夜中にレナが泣いた。
見に行くと、どうやらベッドから転落して、戸棚の角に頭をぶつけたらしい。
パパが落ちないように周りにクッションでバリケードを張り巡らしたのだが、その隙間からやっぱり落ちたらしい。
こういうときに落ちるのはカナではなくてレナと決まっている。昔から。
五日目 4月30日(月)
ふと目が覚めると夜明け前だった。
隣のベッドは空っぽ。
パパは早速早起きしてビーチに向かったらしい。
ミッションビーチの夜明けの写真撮影は滞在中のパパの日課だ。
そのために買ったばかりのカメラの使用説明書もスーツケースに入れておいてと頼まれた。
読んじゃいないくせに!
パパが三脚とキヤノンのPowerShot
S3 ISを持っていってしまったので、私はサブ機であるオリンパスCAMEDIA μ-30
DIGITALを掴んで後を追った。もちろん裸足で。
空はオレンジ色に染まっているがまだ太陽は昇っていないようだ。
階段を降りて振り返ると、隣の8号室のバルコニーに赤ちゃんを抱いたお父さんが立っているのが見えた。たぶん後で挨拶する機会があるだろう。今は日の出に間に合うように急がなくちゃ。

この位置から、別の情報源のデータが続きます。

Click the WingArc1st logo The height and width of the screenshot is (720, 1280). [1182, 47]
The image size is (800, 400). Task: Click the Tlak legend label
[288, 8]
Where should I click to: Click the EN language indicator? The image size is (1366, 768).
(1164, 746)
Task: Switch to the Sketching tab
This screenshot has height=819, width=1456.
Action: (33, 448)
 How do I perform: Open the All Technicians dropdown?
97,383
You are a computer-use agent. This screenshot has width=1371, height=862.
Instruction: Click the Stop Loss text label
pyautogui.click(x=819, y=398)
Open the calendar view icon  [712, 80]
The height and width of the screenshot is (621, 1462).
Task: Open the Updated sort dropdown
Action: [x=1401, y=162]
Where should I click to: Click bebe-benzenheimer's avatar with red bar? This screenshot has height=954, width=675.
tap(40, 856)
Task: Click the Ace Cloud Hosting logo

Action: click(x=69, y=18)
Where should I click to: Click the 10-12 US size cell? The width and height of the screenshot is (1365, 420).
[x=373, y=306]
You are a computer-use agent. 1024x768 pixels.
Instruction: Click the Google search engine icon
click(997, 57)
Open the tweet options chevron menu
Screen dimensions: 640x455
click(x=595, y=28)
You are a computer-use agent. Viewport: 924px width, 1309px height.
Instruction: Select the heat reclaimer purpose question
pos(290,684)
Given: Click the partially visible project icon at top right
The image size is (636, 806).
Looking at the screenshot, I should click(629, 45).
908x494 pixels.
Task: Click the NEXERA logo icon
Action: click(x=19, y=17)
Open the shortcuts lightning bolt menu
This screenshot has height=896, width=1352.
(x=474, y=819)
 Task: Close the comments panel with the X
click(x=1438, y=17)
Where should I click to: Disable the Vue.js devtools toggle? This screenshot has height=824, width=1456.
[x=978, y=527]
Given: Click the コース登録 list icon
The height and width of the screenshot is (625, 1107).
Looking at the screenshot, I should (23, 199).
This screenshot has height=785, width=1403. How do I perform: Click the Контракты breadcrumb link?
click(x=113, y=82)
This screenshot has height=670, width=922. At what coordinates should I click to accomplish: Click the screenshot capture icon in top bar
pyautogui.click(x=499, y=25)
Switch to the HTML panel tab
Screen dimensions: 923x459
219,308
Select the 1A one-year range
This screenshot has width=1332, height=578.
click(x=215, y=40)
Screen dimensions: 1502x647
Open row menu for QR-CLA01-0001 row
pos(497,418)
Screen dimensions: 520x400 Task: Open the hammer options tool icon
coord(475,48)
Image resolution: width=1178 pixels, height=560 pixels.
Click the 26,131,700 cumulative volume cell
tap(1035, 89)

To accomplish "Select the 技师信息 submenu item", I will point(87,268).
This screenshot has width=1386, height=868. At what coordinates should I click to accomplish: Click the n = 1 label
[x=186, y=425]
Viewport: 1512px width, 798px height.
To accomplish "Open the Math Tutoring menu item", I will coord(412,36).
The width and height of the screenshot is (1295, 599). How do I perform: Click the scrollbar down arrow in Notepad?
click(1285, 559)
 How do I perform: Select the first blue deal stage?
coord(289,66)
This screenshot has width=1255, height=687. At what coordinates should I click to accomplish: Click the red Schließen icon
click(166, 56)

木立の間から覗くと、パパは波打ち際に近いところで三脚を立てて太陽が昇るのを待っている。
こちらには気づいていないようで、何かカメラをいじっている。
空は薄雲が掛かっているのでピンク色が入り交じったオレンジ色をしていて、海も同じ色に染まっている。
パパがふと振り返って、私に気づいた。
よほど驚いたらしく、まるでマンガのようなリアクションをしてくれた。
「び、びっくりしたぁー、こっそり覗いてないでよ」
こっそり覗いてなんていないよ。そっちが気づかなかっただけじゃない。